Ha supplicato:“Dio ti prego, metti fine a questa sofferenza” nel cortile assolato della sua casa a Herat, Afghanistan, mentre rovesciava cherosene da una lampada sul suo esile corpo. Poi ha acceso un fiammifero. Il cinguettio degli uccelli è stata l’ultima cosa che ha sentito.
La mattina seguente, si è resa conto che le sue preghiere non erano state ascoltate. Khadija, che ha chiesto al TIME di non pubblicare il suo cognome né quello della sua famiglia, si è svegliata nell’unico centro ustioni dell’ospedale di Herat, il corpo con ustioni di terzo grado avvolto da bende.
“Non sono viva e non sono nemmeno morta” mi ha detto Khadija la settimana scorsa, piangendo e stringendo le mani della sorella, Aisha. “Ho cercato di fuggire e ho fallito”. Come la maggioranza delle donne afghane, Khadija è vittima di violenza domestica. Ci ha raccontato per quattro anni suo marito l’ha picchiata e insultata: “sei brutta e stupida”, “una nullità.”
“Le donne non hanno mai una scelta,” ha detto Khadija lo scorso dicembre, in ospedale, con le lacrime che le rigavano il viso, un mosaico carbonizzato di cicatrici quasi irriconoscibile. “Se avessi potuto, non l’avrei sposato. Siamo tutte prigioniere in questo paese.”

Zahra è stata picchiata dal marito che le ha poi versato dell’acido sul viso. In questa foto si trova all’ospedale di Kabul. (Photo: TOLOnews.com)

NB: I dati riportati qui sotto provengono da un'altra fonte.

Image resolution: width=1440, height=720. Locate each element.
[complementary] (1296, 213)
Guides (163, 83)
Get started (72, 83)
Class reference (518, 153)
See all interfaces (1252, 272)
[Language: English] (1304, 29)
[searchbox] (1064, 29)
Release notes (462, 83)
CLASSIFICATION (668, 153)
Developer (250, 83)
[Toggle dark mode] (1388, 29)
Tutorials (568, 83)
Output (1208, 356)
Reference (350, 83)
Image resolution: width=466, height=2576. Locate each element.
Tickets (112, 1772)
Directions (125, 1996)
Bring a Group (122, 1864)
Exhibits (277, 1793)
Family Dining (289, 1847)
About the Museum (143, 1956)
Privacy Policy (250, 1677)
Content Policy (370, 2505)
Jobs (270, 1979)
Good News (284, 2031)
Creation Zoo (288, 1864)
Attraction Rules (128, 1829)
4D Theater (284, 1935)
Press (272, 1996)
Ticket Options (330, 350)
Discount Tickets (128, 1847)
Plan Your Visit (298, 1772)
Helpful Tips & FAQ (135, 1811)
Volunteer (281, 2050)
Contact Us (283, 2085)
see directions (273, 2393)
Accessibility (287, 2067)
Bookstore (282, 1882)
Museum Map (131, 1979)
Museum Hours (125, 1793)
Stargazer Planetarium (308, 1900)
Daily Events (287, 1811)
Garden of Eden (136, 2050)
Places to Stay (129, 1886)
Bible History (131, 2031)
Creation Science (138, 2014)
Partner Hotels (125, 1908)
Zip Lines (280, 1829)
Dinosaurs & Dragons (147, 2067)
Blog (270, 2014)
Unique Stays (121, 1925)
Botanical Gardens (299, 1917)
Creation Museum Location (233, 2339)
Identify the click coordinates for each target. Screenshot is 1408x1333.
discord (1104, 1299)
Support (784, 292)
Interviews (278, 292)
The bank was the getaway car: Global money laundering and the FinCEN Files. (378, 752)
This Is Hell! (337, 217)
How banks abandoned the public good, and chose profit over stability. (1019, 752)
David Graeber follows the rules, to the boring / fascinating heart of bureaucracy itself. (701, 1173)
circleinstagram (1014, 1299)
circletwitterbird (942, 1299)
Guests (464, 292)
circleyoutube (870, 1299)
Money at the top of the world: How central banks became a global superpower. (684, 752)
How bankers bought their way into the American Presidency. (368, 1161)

La decisione di Khadija di darsi alle fiamme ha fatto arrestare il marito con l’accusa di violenza domestica, una situazione alquanto insolita in un paese in cui la violenza sulle donne è raramente criminalizzata. Ma anche se il marito sta scontando la sua pena in prigione, Khadija si sente comunque in trappola, più di quando ha cercato di togliersi la vita. I genitori del marito, che si stanno occupando di suo figlio, hanno dato un ultimatum a Khadija: se dice alla polizia di aver mentito, se dice che suo marito non abusa veramente di lei e se torna a casa allora potrà rivedere suo figlio. Se rifiuta, non lo vedrà mai più.
In un paese distrutto da decenni di guerre e povertà, la storia di Khadija mostra come le donne in Afghanistan stiano lottando per vivere dignitosamente. Evidenzia inoltre come, di fronte al misero sostegno del governo e ai sempre inferiori aiuti internazionali, le donne stiano cercando di intervenire per aiutarsi l’una con l’altra.
Non doveva andare così in Afghanistan, il paese di 35 milioni di abitanti in cui gli Stati Uniti hanno intrapreso una lunghissima guerra che era stata promossa, in parte, come “una lotta per i diritti e la dignità delle donne”. I Talebani hanno governato l’Afghanistan dal 1996 al 2001, periodo in cui le donne erano praticamente invisibili nella vita pubblica, andare a scuola e lavorare era proibito. In un discorso via radio alla nazione del 2001, la allora First Lady Laura Bush, incoraggiò gli americani a “unirsi alle nostre forze e lavorare per garantire e mettere al sicuro la dignità e le opportunità di donne e bambini in Afghanistan.” Nel 2004, il presidente George W. Bush dichiarò la vittoria degli Stati Uniti.